● HOW TO COMPLETE THIS TASK
The output should be all lines of the entries below in which the word "sidebar" occurs.

(EXERCISE INPUT Opens)

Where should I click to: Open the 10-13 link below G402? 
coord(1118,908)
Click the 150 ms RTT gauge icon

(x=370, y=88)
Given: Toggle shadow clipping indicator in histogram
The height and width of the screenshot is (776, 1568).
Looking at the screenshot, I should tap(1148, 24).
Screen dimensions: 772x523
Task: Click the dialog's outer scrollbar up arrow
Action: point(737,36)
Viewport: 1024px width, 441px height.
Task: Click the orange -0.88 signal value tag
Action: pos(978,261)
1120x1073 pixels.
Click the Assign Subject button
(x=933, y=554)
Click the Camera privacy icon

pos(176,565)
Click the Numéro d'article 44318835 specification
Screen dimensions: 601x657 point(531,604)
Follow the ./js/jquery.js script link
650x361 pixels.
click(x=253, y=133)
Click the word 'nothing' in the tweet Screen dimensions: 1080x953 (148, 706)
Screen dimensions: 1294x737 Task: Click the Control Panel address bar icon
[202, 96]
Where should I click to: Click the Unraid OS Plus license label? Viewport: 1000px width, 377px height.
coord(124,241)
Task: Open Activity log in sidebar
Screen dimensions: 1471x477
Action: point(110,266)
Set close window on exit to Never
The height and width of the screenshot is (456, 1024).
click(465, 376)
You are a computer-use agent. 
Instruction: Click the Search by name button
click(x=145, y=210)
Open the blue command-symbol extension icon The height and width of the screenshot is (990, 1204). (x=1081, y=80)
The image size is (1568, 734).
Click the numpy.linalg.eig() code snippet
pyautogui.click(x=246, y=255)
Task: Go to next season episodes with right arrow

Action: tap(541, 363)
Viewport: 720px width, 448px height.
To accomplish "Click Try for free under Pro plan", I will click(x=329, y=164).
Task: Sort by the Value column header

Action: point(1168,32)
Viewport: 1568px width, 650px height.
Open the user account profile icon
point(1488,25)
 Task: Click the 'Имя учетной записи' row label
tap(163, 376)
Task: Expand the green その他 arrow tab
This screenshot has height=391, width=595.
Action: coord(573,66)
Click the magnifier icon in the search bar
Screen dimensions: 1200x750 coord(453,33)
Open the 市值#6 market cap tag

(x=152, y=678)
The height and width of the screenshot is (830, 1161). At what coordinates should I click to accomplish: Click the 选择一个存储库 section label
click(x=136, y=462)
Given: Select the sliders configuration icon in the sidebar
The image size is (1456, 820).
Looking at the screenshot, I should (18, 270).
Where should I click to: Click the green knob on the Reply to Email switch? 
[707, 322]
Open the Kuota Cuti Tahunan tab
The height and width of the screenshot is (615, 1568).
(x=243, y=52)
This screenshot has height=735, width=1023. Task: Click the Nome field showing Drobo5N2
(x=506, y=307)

(EXERCISE INPUT Closes)

● EXERCISE OUTPUT
Task: Open Activity log in sidebar
Given: Select the sliders configuration icon in the sidebar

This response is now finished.